__EXERCISE DESCRIPTION__. Going through the data below, please show each line containing the string "folder".

[Stored items]
__________

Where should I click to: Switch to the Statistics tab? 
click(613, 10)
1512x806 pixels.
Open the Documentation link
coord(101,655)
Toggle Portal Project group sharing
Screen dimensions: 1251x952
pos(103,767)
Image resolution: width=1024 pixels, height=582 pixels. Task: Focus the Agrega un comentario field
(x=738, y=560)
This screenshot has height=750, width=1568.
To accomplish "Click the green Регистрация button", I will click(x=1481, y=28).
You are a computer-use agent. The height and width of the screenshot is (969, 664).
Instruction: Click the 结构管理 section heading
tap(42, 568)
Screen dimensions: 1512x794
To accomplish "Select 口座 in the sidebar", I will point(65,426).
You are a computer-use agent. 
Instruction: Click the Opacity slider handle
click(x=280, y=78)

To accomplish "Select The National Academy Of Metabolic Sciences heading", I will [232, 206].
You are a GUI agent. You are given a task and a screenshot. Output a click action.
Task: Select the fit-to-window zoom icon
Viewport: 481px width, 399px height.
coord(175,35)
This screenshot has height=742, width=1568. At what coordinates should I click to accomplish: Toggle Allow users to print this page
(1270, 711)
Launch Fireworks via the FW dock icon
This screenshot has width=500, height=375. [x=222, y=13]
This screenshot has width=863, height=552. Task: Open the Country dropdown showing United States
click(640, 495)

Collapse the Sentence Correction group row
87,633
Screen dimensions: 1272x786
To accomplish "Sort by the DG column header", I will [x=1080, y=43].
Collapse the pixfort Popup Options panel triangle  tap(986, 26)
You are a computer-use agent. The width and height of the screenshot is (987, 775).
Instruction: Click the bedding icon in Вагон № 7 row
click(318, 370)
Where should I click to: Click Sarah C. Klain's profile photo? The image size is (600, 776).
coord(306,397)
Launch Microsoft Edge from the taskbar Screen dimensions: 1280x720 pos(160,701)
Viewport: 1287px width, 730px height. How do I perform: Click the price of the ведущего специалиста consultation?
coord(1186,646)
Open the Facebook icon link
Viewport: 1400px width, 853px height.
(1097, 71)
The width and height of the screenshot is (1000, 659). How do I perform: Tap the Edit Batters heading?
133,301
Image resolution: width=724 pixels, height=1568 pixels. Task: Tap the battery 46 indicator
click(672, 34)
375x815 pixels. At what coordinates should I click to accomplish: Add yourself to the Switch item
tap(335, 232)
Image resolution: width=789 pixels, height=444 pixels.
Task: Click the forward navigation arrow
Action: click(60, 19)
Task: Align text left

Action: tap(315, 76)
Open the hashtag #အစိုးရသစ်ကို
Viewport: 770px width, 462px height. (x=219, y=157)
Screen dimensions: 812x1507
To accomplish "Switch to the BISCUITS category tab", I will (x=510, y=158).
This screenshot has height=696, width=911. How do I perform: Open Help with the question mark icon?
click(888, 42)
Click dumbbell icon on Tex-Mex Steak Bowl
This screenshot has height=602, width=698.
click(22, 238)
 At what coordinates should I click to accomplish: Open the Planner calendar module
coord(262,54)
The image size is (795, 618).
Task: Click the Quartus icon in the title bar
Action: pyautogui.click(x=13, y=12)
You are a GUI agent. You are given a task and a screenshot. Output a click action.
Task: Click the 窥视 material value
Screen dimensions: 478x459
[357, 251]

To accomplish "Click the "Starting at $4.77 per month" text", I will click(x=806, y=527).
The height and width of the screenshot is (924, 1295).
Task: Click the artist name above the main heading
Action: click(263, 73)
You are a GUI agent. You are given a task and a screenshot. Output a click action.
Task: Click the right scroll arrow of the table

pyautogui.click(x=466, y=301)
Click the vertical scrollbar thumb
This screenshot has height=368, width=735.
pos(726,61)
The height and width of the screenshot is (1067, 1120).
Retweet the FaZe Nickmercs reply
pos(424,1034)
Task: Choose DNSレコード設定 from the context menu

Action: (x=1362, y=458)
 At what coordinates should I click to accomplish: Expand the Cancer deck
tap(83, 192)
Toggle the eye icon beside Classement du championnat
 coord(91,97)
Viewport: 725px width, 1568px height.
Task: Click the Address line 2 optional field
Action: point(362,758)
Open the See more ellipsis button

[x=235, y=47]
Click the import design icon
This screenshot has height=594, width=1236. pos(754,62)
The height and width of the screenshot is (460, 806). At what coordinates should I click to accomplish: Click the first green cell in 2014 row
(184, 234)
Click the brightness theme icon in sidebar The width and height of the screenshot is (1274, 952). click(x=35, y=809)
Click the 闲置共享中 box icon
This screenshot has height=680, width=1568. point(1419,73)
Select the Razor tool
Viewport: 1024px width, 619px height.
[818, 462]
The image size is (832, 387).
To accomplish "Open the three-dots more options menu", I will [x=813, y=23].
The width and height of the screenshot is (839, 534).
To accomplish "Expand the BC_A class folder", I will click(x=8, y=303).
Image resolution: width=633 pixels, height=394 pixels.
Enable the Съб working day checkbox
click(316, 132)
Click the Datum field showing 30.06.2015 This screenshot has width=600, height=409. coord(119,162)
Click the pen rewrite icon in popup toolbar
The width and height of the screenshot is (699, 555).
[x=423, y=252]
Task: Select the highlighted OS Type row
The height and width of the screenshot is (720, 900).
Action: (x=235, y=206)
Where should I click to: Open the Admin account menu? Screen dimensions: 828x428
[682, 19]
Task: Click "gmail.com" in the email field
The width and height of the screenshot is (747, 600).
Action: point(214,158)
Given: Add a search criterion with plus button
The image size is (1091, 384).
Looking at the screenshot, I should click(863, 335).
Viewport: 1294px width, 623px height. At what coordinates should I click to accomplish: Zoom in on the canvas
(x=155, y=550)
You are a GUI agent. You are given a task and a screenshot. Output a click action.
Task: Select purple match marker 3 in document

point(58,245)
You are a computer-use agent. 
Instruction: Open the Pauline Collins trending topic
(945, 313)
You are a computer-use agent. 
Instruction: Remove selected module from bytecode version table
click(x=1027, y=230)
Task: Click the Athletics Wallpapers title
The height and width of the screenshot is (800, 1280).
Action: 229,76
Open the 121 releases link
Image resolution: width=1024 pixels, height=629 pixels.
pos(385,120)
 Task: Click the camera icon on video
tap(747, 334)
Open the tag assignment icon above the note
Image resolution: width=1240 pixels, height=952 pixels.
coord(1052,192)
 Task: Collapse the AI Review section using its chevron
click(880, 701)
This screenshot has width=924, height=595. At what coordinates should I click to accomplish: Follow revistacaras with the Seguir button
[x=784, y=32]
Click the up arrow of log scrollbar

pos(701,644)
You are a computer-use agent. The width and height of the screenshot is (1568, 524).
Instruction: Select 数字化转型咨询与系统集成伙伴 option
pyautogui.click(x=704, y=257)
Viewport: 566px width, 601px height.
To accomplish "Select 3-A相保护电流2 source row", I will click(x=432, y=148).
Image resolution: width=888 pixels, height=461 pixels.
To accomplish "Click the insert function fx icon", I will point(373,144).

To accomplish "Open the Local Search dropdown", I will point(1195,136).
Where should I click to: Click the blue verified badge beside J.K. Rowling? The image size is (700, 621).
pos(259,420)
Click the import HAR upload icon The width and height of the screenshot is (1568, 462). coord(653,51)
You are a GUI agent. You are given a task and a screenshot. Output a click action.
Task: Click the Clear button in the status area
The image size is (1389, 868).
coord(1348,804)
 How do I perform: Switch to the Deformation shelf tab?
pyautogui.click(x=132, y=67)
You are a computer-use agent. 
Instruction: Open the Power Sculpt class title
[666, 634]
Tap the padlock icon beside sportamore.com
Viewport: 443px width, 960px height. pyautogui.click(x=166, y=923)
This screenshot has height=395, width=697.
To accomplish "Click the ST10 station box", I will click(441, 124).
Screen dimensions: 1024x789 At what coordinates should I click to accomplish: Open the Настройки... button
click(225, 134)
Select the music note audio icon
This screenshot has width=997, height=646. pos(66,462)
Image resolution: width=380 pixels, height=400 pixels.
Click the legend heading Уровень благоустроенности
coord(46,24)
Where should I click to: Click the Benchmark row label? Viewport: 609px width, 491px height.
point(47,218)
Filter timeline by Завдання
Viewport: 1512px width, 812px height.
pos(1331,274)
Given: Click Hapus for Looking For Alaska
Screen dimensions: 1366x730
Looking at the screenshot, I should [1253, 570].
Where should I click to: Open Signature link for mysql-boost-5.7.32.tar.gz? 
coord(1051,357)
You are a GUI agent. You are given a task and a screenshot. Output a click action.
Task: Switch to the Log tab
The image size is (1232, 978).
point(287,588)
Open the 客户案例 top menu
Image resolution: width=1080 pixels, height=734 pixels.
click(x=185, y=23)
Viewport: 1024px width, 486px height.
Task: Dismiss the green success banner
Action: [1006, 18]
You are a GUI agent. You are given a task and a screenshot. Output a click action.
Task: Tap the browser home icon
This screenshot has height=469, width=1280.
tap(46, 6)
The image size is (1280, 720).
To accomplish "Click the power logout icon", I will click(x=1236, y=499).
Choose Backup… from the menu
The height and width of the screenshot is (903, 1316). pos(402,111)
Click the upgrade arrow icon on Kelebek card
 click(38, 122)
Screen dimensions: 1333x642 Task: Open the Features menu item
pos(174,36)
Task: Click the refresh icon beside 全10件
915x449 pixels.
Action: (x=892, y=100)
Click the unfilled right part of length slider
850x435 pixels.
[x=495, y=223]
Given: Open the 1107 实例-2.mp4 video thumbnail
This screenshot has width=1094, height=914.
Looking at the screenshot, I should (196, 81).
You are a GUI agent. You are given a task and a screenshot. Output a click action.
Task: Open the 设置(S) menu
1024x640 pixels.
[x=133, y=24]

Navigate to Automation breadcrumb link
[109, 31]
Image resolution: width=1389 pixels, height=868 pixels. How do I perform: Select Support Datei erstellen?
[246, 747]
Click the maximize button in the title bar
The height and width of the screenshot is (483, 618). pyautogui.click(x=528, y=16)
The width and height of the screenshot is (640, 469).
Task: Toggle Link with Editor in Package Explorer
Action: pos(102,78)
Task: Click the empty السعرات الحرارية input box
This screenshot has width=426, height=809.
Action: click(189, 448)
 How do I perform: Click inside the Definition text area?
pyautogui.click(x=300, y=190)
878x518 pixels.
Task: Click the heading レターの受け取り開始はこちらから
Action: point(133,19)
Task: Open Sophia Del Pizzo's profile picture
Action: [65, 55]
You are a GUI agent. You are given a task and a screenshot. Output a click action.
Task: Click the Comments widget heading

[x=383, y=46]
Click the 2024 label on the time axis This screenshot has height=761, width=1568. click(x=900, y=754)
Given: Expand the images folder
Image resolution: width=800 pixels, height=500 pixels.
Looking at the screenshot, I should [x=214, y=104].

__________

__YOUR RESPONSE__.
To accomplish "Expand the BC_A class folder", I will click(x=8, y=303).
Given: Expand the images folder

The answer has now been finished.